## Working data:
--------
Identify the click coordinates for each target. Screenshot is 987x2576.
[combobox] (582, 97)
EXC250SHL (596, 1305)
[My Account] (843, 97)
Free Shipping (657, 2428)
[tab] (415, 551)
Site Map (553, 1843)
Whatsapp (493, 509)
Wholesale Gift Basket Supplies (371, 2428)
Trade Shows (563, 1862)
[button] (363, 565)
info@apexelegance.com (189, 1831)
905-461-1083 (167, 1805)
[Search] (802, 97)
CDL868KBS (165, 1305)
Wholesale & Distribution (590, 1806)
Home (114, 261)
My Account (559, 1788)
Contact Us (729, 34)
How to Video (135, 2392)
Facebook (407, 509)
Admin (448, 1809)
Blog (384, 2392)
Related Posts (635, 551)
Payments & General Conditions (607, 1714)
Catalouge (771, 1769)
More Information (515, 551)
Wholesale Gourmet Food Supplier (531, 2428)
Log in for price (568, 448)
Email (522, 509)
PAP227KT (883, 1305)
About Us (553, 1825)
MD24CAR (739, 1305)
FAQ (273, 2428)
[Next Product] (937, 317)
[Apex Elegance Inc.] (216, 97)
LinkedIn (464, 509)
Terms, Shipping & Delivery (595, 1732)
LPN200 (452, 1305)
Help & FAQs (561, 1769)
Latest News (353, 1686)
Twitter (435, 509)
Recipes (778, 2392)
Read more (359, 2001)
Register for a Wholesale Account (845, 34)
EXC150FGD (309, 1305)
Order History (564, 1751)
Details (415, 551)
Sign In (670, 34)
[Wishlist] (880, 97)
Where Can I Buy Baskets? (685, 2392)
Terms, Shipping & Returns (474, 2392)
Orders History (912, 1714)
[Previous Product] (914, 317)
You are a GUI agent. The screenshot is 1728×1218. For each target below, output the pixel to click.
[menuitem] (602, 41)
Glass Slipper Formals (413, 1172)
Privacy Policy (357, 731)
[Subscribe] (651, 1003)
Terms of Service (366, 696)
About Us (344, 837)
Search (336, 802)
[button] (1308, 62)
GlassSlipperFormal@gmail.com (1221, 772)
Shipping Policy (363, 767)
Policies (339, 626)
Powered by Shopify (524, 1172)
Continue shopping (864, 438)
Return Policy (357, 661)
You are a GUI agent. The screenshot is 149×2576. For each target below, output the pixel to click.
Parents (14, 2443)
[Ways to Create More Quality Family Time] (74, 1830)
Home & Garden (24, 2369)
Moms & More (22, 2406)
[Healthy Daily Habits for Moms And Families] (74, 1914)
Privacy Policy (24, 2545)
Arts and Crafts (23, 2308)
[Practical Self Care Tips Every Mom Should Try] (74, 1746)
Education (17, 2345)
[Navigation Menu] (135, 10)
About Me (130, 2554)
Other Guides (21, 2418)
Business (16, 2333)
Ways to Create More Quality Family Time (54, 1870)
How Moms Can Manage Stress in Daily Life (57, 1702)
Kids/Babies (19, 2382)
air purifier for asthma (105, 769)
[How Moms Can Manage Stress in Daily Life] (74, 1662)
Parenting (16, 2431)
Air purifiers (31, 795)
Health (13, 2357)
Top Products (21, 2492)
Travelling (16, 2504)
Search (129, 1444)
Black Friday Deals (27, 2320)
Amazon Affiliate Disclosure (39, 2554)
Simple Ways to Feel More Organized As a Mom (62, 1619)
--------
## Assigned task:
Each line above from the one with "Terms, Shipping & Delivery (595, 1732)" up to and including the one with "Arts and Crafts (23, 2308)" must be set down exactly, and no line outside that span may appear.

## Exercise response:
Terms, Shipping & Delivery (595, 1732)
LPN200 (452, 1305)
Help & FAQs (561, 1769)
Latest News (353, 1686)
Twitter (435, 509)
Recipes (778, 2392)
Read more (359, 2001)
Register for a Wholesale Account (845, 34)
EXC150FGD (309, 1305)
Order History (564, 1751)
Details (415, 551)
Sign In (670, 34)
[Wishlist] (880, 97)
Where Can I Buy Baskets? (685, 2392)
Terms, Shipping & Returns (474, 2392)
Orders History (912, 1714)
[Previous Product] (914, 317)
You are a GUI agent. The screenshot is 1728×1218. For each target below, output the pixel to click.
[menuitem] (602, 41)
Glass Slipper Formals (413, 1172)
Privacy Policy (357, 731)
[Subscribe] (651, 1003)
Terms of Service (366, 696)
About Us (344, 837)
Search (336, 802)
[button] (1308, 62)
GlassSlipperFormal@gmail.com (1221, 772)
Shipping Policy (363, 767)
Policies (339, 626)
Powered by Shopify (524, 1172)
Continue shopping (864, 438)
Return Policy (357, 661)
You are a GUI agent. The screenshot is 149×2576. For each target below, output the pixel to click.
Parents (14, 2443)
[Ways to Create More Quality Family Time] (74, 1830)
Home & Garden (24, 2369)
Moms & More (22, 2406)
[Healthy Daily Habits for Moms And Families] (74, 1914)
Privacy Policy (24, 2545)
Arts and Crafts (23, 2308)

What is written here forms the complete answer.